START GIVEN RECORDS
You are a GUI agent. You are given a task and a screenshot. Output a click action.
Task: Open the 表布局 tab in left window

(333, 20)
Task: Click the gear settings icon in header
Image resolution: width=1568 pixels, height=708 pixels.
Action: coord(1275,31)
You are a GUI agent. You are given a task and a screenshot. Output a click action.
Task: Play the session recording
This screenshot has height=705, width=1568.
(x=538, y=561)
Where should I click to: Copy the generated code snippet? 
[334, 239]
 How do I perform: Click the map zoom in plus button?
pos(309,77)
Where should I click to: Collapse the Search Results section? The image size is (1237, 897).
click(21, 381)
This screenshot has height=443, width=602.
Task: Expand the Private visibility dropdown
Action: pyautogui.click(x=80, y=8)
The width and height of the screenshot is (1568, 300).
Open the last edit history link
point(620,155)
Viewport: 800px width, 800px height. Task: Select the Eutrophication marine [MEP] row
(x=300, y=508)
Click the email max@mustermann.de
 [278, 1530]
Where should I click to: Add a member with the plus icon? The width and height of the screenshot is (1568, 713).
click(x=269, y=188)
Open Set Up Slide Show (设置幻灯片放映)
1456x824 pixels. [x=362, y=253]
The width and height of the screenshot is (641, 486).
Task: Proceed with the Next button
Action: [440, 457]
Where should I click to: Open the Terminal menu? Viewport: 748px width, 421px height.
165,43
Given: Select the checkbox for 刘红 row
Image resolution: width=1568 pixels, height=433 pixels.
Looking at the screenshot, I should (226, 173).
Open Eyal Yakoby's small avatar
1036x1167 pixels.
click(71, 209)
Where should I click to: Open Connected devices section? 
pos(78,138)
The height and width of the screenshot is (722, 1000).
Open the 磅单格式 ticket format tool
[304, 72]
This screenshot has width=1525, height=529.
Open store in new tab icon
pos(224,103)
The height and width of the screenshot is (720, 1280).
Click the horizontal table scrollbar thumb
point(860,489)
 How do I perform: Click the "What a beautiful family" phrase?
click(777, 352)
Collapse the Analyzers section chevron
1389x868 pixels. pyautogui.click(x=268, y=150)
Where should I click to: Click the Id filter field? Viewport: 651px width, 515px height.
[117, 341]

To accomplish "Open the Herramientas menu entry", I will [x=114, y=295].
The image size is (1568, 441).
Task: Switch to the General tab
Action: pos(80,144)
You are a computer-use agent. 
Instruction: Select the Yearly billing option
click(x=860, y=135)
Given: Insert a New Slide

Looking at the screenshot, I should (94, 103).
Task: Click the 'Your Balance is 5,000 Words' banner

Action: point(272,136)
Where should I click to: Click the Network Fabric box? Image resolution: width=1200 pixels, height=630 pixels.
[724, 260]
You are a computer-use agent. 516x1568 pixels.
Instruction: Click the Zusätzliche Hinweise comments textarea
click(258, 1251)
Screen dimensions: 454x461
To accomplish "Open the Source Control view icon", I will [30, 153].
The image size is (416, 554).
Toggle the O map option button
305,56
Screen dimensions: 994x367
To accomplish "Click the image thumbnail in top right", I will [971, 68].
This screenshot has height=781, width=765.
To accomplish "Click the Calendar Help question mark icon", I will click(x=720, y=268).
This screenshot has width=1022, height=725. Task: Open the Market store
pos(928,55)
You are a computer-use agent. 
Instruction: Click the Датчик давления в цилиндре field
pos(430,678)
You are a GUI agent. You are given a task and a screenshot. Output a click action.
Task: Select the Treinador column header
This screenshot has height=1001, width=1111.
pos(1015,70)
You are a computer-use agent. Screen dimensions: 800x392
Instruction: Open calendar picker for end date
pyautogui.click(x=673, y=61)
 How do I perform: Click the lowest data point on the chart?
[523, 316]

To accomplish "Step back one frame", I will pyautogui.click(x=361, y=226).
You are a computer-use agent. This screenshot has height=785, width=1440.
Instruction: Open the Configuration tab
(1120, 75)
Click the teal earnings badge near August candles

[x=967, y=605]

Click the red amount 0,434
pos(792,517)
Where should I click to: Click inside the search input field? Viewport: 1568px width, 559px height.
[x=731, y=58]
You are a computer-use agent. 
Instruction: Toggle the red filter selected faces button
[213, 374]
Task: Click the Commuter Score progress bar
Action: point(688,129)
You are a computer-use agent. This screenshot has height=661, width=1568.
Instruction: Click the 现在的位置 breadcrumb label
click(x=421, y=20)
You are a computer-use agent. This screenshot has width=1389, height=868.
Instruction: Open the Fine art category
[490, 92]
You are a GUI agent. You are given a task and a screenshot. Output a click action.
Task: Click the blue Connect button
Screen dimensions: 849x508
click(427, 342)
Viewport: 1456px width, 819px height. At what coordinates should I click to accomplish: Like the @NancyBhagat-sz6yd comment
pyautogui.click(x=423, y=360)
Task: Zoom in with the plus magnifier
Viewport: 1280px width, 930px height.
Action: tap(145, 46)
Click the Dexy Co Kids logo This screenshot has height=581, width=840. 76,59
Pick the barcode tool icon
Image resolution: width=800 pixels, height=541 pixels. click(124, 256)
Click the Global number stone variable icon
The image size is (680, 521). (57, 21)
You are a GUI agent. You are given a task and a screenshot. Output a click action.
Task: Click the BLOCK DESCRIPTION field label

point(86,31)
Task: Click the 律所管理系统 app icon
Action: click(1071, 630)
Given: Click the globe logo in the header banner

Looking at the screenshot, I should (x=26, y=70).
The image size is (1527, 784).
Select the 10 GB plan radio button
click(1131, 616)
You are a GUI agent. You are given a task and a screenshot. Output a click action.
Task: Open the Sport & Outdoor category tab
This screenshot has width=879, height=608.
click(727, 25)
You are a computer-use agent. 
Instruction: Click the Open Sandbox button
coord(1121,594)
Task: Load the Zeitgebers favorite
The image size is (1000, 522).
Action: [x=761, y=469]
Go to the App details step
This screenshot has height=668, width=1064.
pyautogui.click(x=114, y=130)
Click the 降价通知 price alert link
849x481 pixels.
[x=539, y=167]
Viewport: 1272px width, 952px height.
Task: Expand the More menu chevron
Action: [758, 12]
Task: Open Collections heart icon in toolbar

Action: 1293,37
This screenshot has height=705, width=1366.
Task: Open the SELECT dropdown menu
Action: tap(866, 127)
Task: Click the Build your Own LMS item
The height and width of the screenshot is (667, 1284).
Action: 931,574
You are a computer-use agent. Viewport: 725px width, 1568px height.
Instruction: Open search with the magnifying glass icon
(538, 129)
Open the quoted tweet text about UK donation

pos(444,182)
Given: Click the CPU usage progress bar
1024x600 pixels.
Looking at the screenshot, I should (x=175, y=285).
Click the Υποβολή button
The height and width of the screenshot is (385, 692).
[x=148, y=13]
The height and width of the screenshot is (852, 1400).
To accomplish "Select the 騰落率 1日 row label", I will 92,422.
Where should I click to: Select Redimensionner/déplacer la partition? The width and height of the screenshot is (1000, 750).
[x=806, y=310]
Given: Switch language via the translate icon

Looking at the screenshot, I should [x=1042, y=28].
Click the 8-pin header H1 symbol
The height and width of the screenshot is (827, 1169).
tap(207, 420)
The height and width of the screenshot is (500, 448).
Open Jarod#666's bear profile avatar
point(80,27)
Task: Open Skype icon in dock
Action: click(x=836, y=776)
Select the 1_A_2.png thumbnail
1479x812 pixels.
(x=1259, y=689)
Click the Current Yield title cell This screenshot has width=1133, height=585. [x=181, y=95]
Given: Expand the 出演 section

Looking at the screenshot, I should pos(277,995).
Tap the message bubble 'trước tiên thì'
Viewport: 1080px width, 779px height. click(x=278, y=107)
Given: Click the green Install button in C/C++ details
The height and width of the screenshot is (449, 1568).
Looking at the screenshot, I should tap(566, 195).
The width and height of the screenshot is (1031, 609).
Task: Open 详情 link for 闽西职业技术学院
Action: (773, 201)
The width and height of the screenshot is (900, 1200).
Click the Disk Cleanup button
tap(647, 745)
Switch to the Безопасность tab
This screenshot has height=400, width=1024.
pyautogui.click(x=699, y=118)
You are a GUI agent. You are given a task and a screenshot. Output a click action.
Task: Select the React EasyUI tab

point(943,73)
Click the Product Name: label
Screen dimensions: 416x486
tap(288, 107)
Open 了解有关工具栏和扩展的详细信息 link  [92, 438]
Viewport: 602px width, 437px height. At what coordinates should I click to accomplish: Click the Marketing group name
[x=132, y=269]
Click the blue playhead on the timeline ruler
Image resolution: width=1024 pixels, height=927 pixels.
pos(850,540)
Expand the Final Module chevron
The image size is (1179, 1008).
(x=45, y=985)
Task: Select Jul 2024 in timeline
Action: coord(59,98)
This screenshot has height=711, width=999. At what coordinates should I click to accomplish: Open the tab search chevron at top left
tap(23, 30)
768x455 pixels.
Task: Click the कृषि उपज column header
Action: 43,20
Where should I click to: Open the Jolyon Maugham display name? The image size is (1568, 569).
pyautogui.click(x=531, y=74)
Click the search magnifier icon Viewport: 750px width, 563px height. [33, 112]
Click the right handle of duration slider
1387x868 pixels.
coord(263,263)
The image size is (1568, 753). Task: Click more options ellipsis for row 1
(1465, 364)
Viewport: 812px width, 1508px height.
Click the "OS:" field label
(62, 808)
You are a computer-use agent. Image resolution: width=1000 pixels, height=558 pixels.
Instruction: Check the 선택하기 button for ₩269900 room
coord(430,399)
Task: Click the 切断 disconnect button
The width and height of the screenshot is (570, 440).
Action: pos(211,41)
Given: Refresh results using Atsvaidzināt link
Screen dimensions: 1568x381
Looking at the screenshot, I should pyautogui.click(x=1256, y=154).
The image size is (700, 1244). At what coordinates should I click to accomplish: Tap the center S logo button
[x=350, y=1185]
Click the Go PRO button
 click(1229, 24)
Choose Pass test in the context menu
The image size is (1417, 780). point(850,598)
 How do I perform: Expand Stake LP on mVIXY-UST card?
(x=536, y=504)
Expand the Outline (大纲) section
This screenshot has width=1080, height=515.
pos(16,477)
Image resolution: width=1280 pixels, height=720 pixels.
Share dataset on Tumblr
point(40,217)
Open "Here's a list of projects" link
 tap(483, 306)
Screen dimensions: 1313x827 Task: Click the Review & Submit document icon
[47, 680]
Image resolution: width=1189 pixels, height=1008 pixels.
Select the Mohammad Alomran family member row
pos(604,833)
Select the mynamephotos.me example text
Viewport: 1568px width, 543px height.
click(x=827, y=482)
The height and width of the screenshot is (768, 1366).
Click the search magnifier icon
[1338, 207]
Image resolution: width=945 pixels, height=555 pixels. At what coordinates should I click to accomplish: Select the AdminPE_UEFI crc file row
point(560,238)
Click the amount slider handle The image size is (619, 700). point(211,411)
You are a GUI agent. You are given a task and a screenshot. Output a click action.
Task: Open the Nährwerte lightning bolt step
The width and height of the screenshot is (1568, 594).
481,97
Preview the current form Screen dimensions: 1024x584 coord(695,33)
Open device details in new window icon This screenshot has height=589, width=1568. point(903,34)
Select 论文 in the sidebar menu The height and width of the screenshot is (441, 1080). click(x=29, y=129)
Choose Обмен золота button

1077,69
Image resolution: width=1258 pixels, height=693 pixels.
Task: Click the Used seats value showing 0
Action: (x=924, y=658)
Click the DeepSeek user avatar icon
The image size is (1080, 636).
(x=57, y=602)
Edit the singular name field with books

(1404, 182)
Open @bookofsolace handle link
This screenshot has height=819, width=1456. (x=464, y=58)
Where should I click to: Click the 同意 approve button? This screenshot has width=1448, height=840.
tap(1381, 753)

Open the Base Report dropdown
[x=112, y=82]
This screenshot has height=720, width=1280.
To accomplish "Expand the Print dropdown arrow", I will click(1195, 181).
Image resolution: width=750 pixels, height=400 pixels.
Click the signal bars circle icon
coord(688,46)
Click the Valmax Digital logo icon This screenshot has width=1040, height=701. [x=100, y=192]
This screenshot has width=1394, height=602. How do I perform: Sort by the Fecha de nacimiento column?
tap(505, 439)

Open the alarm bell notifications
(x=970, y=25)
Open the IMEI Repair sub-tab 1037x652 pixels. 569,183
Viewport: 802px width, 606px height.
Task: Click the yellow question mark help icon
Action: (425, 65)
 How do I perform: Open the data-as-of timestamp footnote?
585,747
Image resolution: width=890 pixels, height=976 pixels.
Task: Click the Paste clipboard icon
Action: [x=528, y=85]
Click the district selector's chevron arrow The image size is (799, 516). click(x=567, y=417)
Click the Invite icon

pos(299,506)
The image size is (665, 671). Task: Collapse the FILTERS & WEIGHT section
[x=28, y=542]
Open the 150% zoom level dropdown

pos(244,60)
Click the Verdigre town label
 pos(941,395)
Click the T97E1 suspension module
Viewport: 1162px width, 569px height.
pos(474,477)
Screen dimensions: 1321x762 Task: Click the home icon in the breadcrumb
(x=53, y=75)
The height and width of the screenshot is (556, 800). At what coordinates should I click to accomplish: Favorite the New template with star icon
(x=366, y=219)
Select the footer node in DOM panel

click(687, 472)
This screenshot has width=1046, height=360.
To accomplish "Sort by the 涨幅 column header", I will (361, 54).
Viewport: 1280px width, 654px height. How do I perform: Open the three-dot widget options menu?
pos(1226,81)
END GIVEN RECORDS
Nothing but the lines above from the one containing "Click the Global number stone variable icon" through the one containing "Given: Click the CPU usage progress bar" should appear in the answer, each repeated exactly.

Click the Global number stone variable icon
The image size is (680, 521). (57, 21)
You are a GUI agent. You are given a task and a screenshot. Output a click action.
Task: Click the BLOCK DESCRIPTION field label

point(86,31)
Task: Click the 律所管理系统 app icon
Action: click(1071, 630)
Given: Click the globe logo in the header banner

Looking at the screenshot, I should (x=26, y=70).
The image size is (1527, 784).
Select the 10 GB plan radio button
click(1131, 616)
You are a GUI agent. You are given a task and a screenshot. Output a click action.
Task: Open the Sport & Outdoor category tab
This screenshot has width=879, height=608.
click(727, 25)
You are a computer-use agent. 
Instruction: Click the Open Sandbox button
coord(1121,594)
Task: Load the Zeitgebers favorite
The image size is (1000, 522).
Action: [x=761, y=469]
Go to the App details step
This screenshot has height=668, width=1064.
pyautogui.click(x=114, y=130)
Click the 降价通知 price alert link
849x481 pixels.
[x=539, y=167]
Viewport: 1272px width, 952px height.
Task: Expand the More menu chevron
Action: [758, 12]
Task: Open Collections heart icon in toolbar

Action: 1293,37
This screenshot has height=705, width=1366.
Task: Open the SELECT dropdown menu
Action: tap(866, 127)
Task: Click the Build your Own LMS item
The height and width of the screenshot is (667, 1284).
Action: 931,574
You are a computer-use agent. Viewport: 725px width, 1568px height.
Instruction: Open search with the magnifying glass icon
(538, 129)
Open the quoted tweet text about UK donation

pos(444,182)
Given: Click the CPU usage progress bar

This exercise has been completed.